#### EXERCISE PROMPT:
Print only the lines from the top of the data through the line with "Reitoria (1037, 1023)", both included, skipping every picture.

[Dataset records]
==========

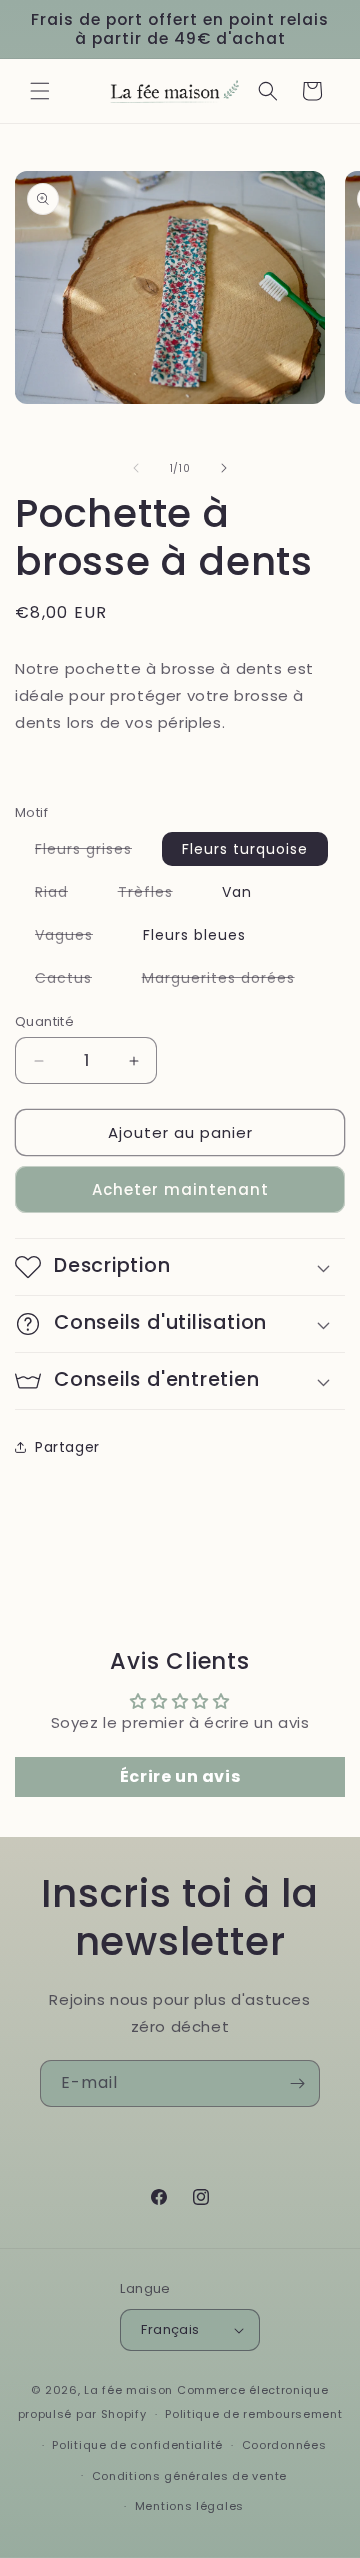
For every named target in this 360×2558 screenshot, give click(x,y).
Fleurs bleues (194, 935)
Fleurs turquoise (245, 849)
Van (237, 892)
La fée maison (128, 2390)
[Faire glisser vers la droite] (224, 468)
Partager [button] (67, 1447)
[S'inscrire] (297, 2083)
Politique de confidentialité (137, 2445)
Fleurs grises (93, 852)
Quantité (44, 1021)
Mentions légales (189, 2506)
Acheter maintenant (180, 1189)
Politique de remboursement (253, 2414)
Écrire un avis (180, 1776)
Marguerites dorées (228, 981)
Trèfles (155, 895)
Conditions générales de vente (189, 2476)
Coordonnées (284, 2445)
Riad (61, 895)
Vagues (74, 938)
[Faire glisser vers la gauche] (136, 468)
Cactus (73, 981)
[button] (40, 91)
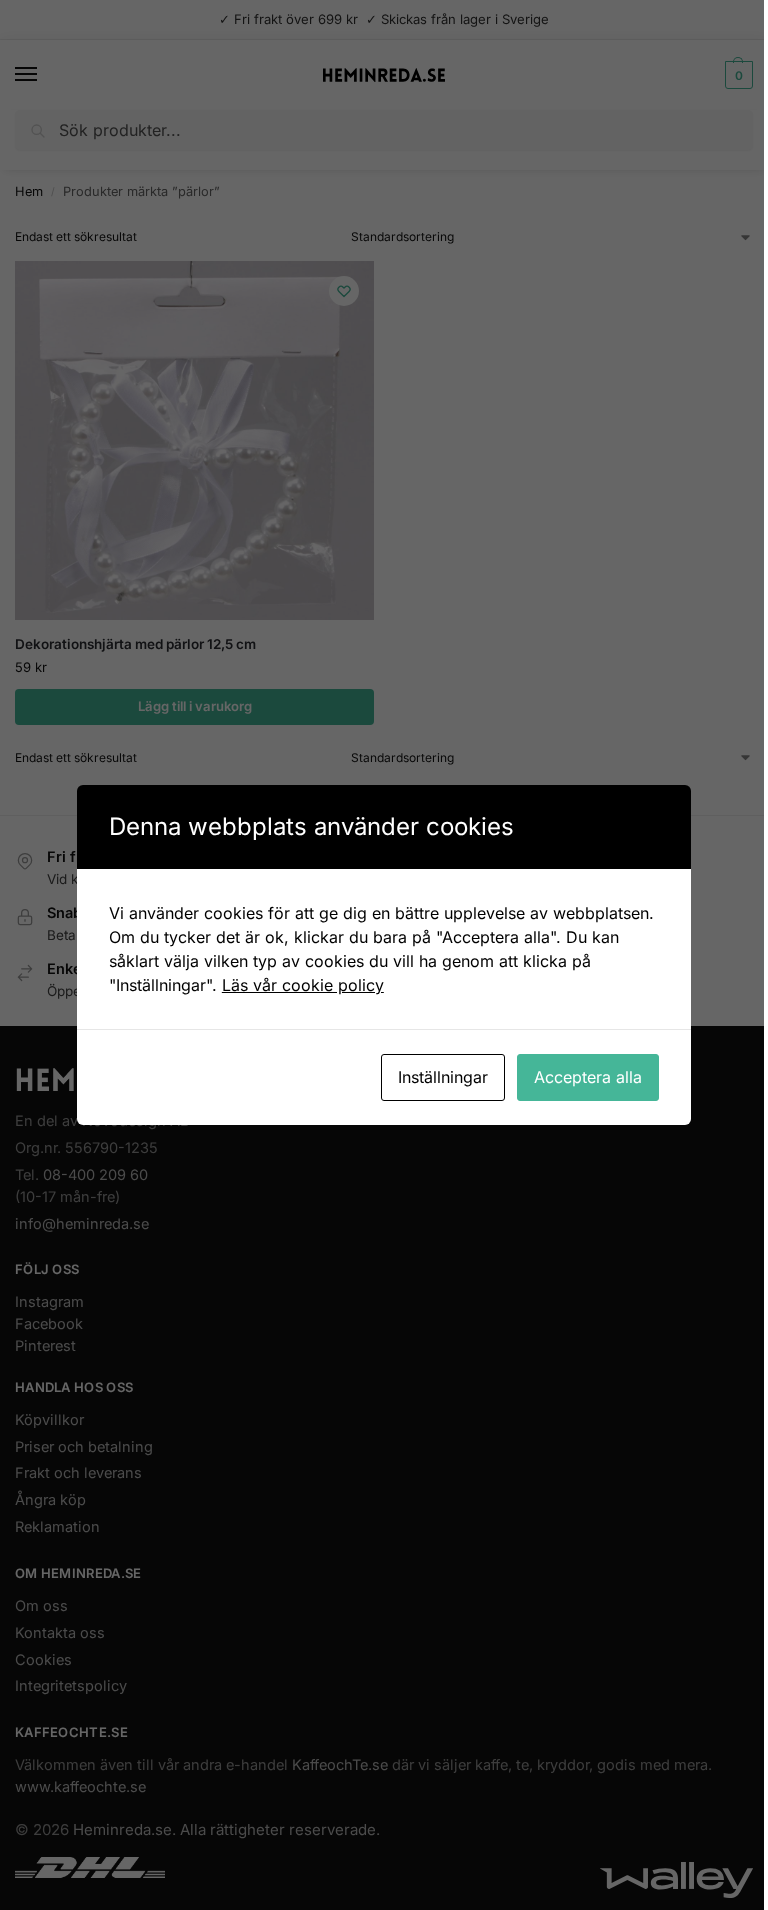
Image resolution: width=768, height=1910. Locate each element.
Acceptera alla (588, 1077)
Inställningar (443, 1077)
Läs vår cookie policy (303, 985)
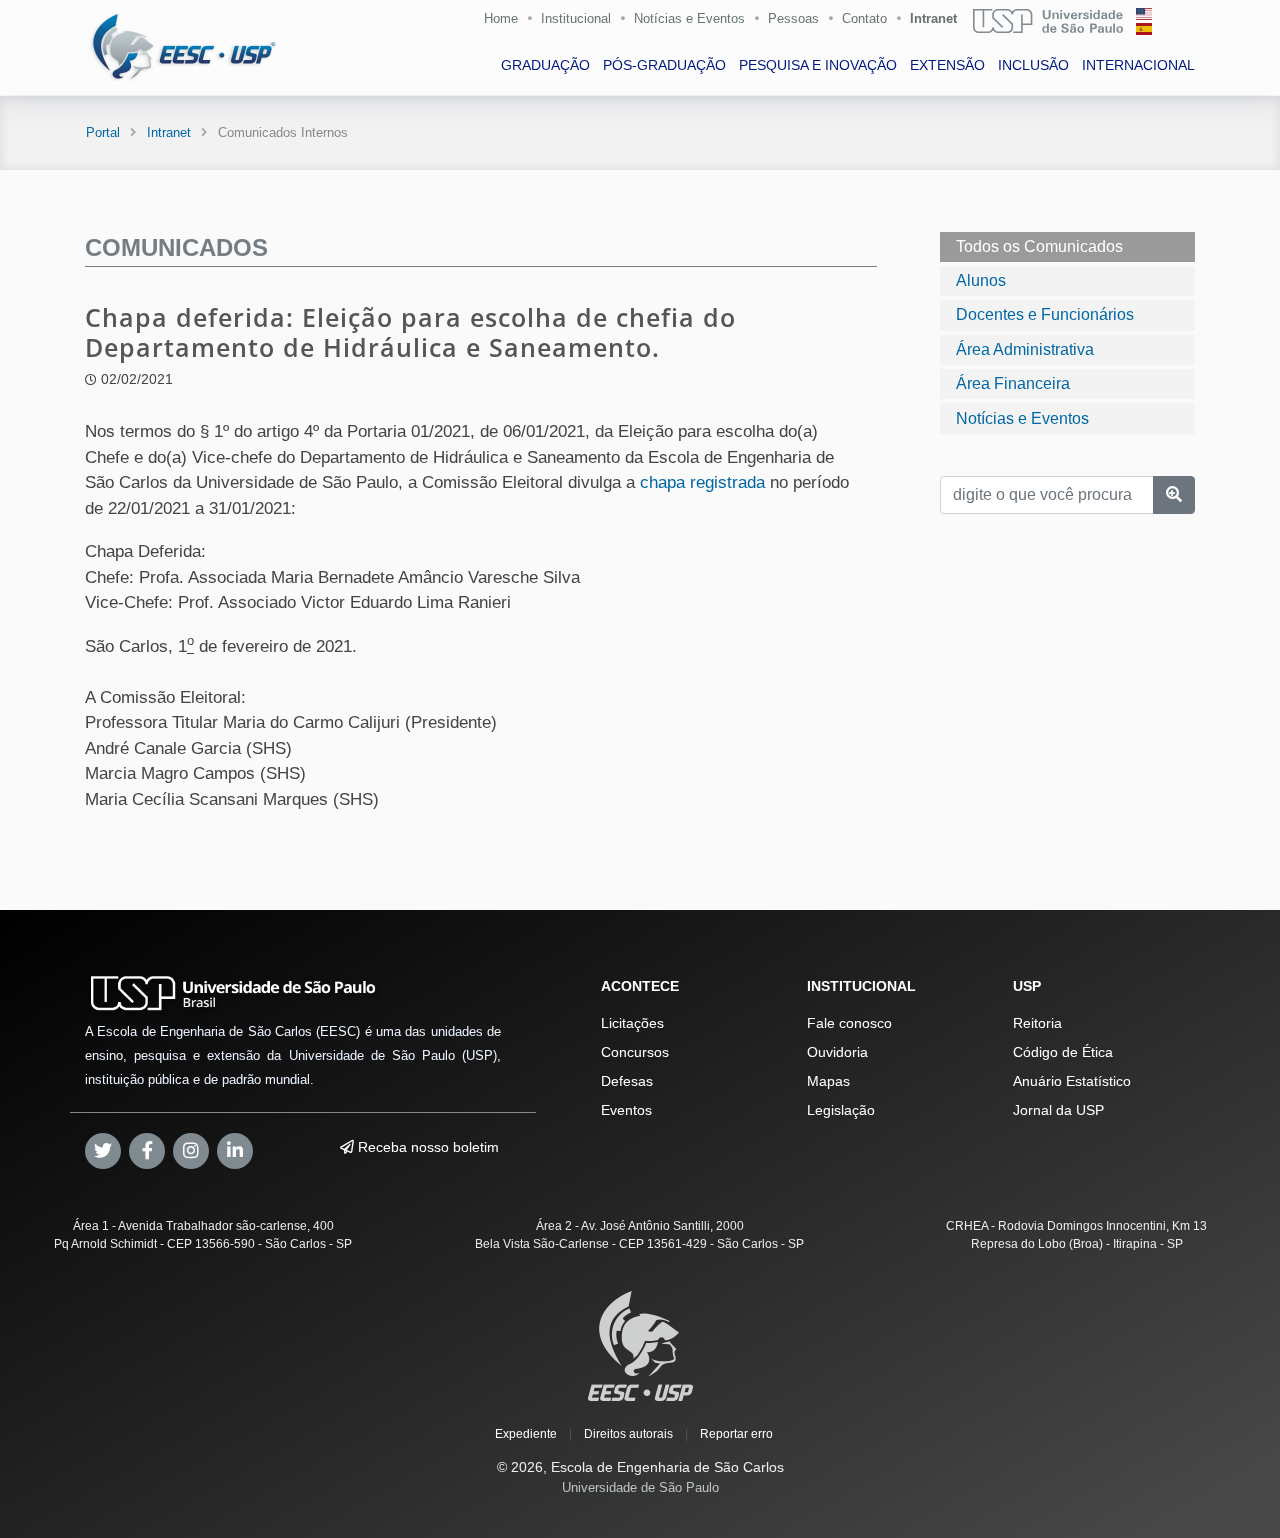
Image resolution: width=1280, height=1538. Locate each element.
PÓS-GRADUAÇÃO (664, 65)
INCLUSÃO (1033, 65)
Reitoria (1037, 1023)
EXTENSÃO (947, 65)
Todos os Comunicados (1039, 246)
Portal (103, 132)
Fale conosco (849, 1023)
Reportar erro (736, 1434)
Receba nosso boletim (426, 1147)
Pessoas (793, 18)
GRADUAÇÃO (545, 65)
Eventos (626, 1110)
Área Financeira (1013, 383)
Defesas (627, 1081)
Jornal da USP (1058, 1110)
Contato (864, 18)
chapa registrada (702, 482)
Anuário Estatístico (1072, 1081)
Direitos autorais (628, 1434)
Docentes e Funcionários (1045, 314)
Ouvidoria (837, 1052)
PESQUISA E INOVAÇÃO (818, 65)
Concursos (635, 1052)
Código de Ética (1063, 1052)
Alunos (981, 280)
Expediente (526, 1434)
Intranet (933, 18)
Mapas (828, 1081)
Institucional (576, 18)
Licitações (632, 1023)
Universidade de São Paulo (640, 1487)
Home (501, 18)
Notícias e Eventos (689, 18)
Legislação (841, 1110)
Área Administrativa (1025, 349)
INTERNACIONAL (1138, 65)
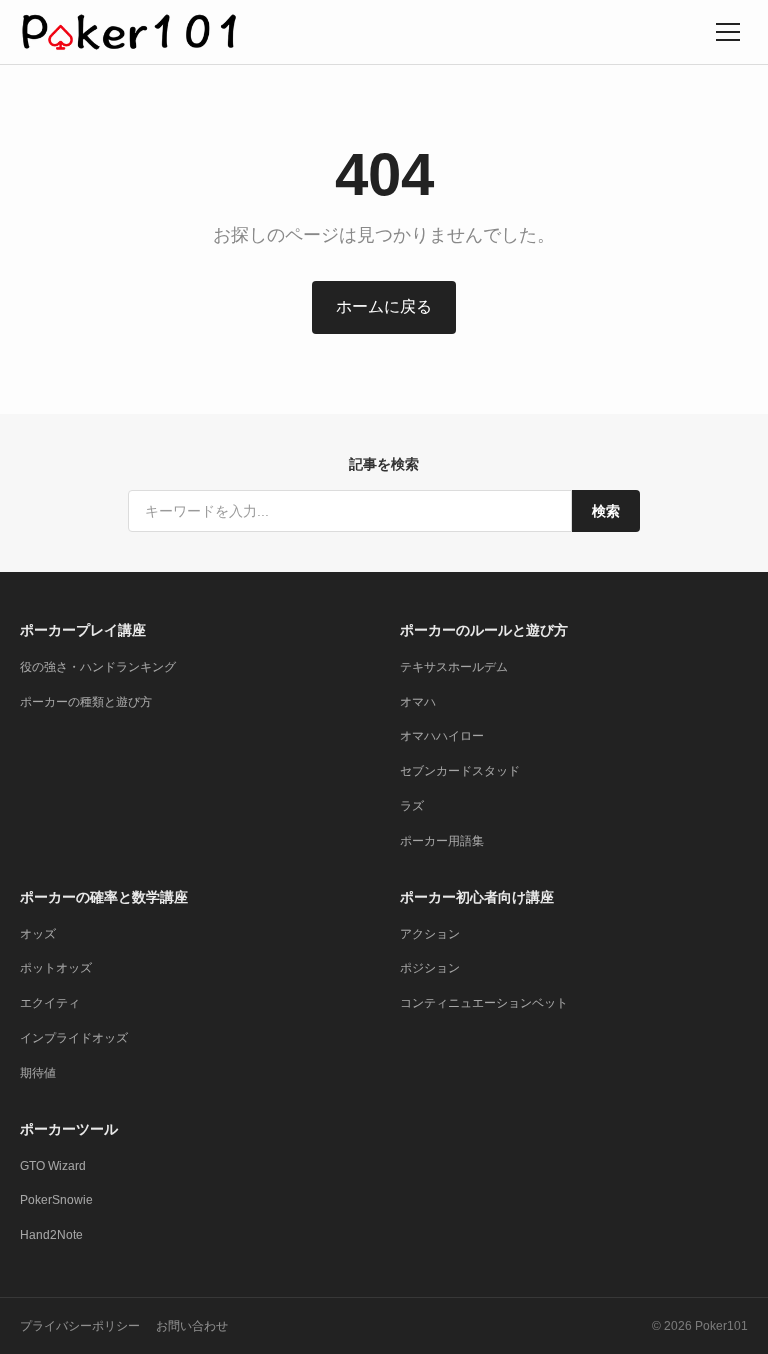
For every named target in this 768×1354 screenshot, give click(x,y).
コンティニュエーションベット (484, 1003)
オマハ (418, 702)
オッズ (38, 934)
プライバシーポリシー (80, 1326)
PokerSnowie (56, 1200)
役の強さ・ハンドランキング (98, 667)
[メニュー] (728, 32)
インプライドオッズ (74, 1038)
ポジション (430, 968)
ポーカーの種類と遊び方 (86, 702)
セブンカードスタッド (460, 771)
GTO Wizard (53, 1166)
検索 (606, 511)
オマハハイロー (442, 736)
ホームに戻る (384, 306)
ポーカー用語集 (442, 841)
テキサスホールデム (454, 667)
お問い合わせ (192, 1326)
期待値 (38, 1073)
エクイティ (50, 1003)
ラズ (412, 806)
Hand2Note (51, 1235)
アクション (430, 934)
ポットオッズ (56, 968)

==========

#### WRITTEN SOLUTION:
For every named target in this 360×2558 screenshot, give click(x,y).
Fleurs bleues (194, 935)
Fleurs turquoise (245, 849)
Van (237, 892)
La fée maison (128, 2390)
[Faire glisser vers la droite] (224, 468)
Partager [button] (67, 1447)
[S'inscrire] (297, 2083)
Politique de confidentialité (137, 2445)
Fleurs grises (93, 852)
Quantité (44, 1021)
Mentions légales (189, 2506)
Acheter maintenant (180, 1189)
Politique de remboursement (253, 2414)
Écrire un avis (180, 1776)
Marguerites dorées (228, 981)
Trèfles (155, 895)
Conditions générales de vente (189, 2476)
Coordonnées (284, 2445)
Riad (61, 895)
Vagues (74, 938)
[Faire glisser vers la gauche] (136, 468)
Cactus (73, 981)
[button] (40, 91)
Image resolution: width=768, height=1910. Locate each element.
Acceptera alla (588, 1077)
Inställningar (443, 1077)
Läs vår cookie policy (303, 985)
Image resolution: width=1280, height=1538. Locate each element.
PÓS-GRADUAÇÃO (664, 65)
INCLUSÃO (1033, 65)
Reitoria (1037, 1023)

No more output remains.